I have since seen Kristin Hersh in many guises, from melancholic and petulant solo artist, to full on rocker, and have loved every mask. Her ability to write confessionalist, often heart-rending songs which ache with the turbulence of her memories is one of her most appealing facets, and it was therefore with a keen sense of anticipation that I walked up to the imposing St Andrews in the Square to see her latest event, Paradoxical Undressing. The title, she tells us, refers to the moments before someone inflicted with hypothermia dies: they feel overcome by an unbearable heat as the body desperately tries to survive the cold, and begin to take off their clothes in a frenzy, thus unfortunately speeding them towards their impending death. The sense of confusion and panic that this conjures is particularly apt as a title for tonight’s show, as Kristin reads from sections of teen diaries, whilst playing notes on a guitar and showing segments from paintings by Molly Cliff Hilts. She tells us that these impressionistic, often quite gaudy images of trees and landscapes were painted whilst the artist listened to Throwing Muses, and so reflect yet another level of the music. Kristin intersperses the memoirs with shortened versions of songs spanning her solo career, her silhouetted form swaying and undulating as she sings.

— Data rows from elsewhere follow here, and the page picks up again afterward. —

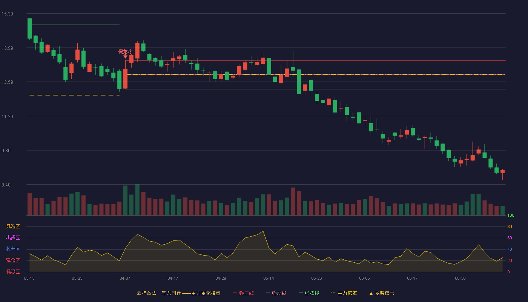Image resolution: width=528 pixels, height=302 pixels.
Task: Hide the 强撑线 series via legend
Action: (x=309, y=293)
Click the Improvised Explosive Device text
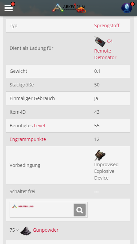 [106, 171]
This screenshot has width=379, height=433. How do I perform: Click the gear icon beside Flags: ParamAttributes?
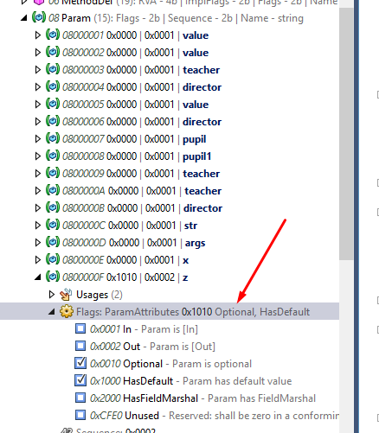(67, 311)
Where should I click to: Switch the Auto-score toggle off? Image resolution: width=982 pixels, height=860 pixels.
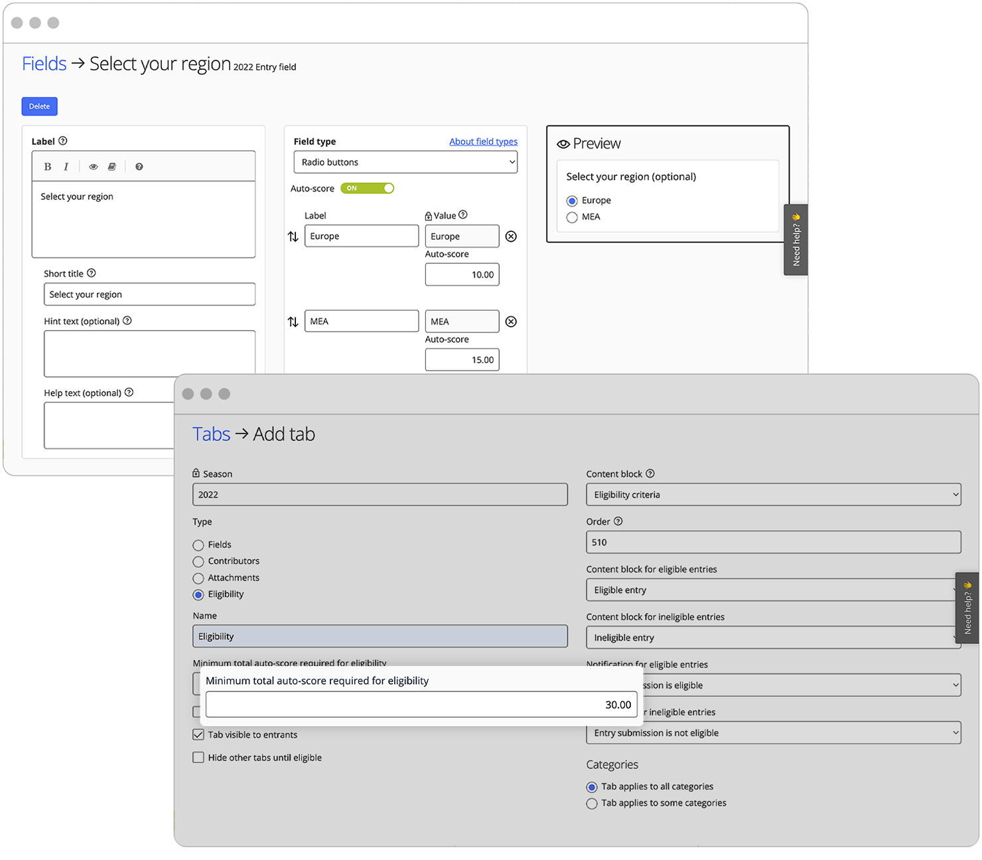(x=367, y=188)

As with any spoken word event there is always the concern that it may feel conceited or pretentious, that it may not please us to listen to someone reading from their youth, that it may feel just a little too angst – a little too teen. Yet that certainly is not how Hersh comes across tonight. She is 41 now, and there is a sense that what she is doing is cathartic, is a chance to review from a newly gained objectivity the events of her life that formed such a successful musical career. She begins by talking of the Fish Jesus found in an artists’ squat she is staying in. Her accent drawls, the trademark huskiness of her voice adding a darkness to the strange tales she reads. The locations and the happenings of her teenage years sound equally terrifying and appealing, to be living in a squat with artists and musicians, junkies and drunks seems inspiring yet miserable. It is the paradox of her title.

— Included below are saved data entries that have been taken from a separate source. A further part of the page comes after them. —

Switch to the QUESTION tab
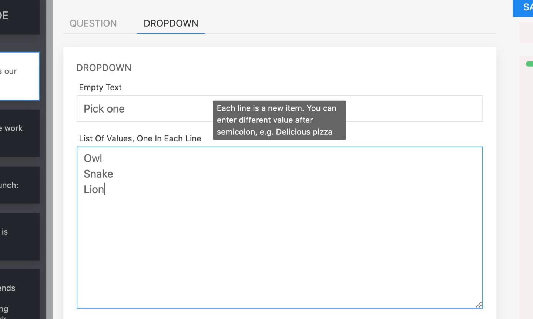This screenshot has height=319, width=533. point(93,23)
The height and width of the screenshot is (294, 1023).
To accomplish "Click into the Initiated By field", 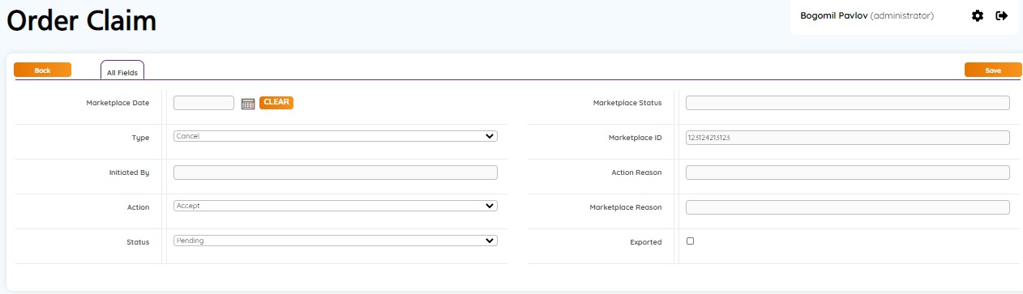I will [x=336, y=173].
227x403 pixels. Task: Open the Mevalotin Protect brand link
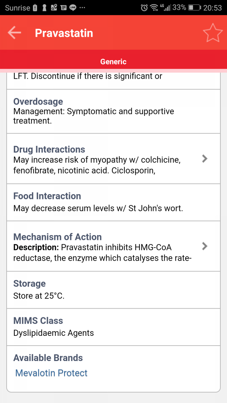pyautogui.click(x=51, y=373)
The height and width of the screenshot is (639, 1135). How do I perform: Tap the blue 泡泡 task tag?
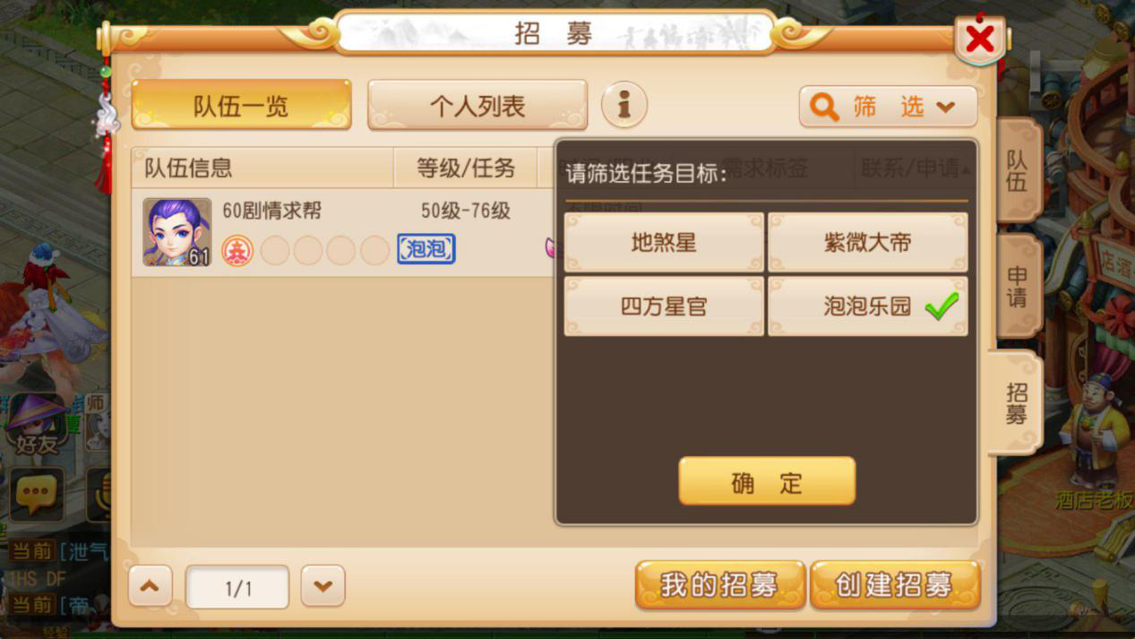[x=426, y=248]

She fills the Glasgow night with a collection of miscreant characters, a motley crew of people who shared her life at this time. There is The Animal, a creature living in the darkness and only revealing itself at night, scratching in the dark; there is the artist Geoff, stoned and broke, with an obsession for keeping pets, but no perception of how to feed them; there is the Silver Bullet, 17 year old Kristin’s car which barely holds itself together, but which serves to drive Throwing Muses all over the city – and doubles as Kristin’s home for a while. She speaks of Tanya, her “step twin” and their bonds; and she speaks of her earlier childhood, the hippy commune she grew up in, the ‘adults’ who surrounded her and filled her head with the trickling nonsense of their drug addled brains. She speaks fondly of these times, but one feels for the ten year old child convinced ostriches live here because an adult tells her so.
Her memoirs stretch on, through the Dog House – the apartment she rented, where a growing sensation of being trapped and of being slowly consumed by a dreadful desire for music made her ill – and finally to her mental illness, her time in hospital and her pregnancy. The words she uses are simple, but poetic, the words of a teenage girl with a great talent for expression.
And the songs are beautiful, her playing as crafted as ever, and though her voice sounds a little hoarse, this adds to the feeling of experience she is trying to convey. She speaks frankly about her own sense of self-doubt, with her throughout her life, and about her obsession with music. There is a snake she visualises wrapping itself around her feet, her shoulders, her throat. This clearly isn’t there, but for Kristin it seems to represent everything she dislikes about herself, every moment of creeping, snaking uncertainty and hesitation. Tonight, though, I feel the snake isn’t with us and she shines.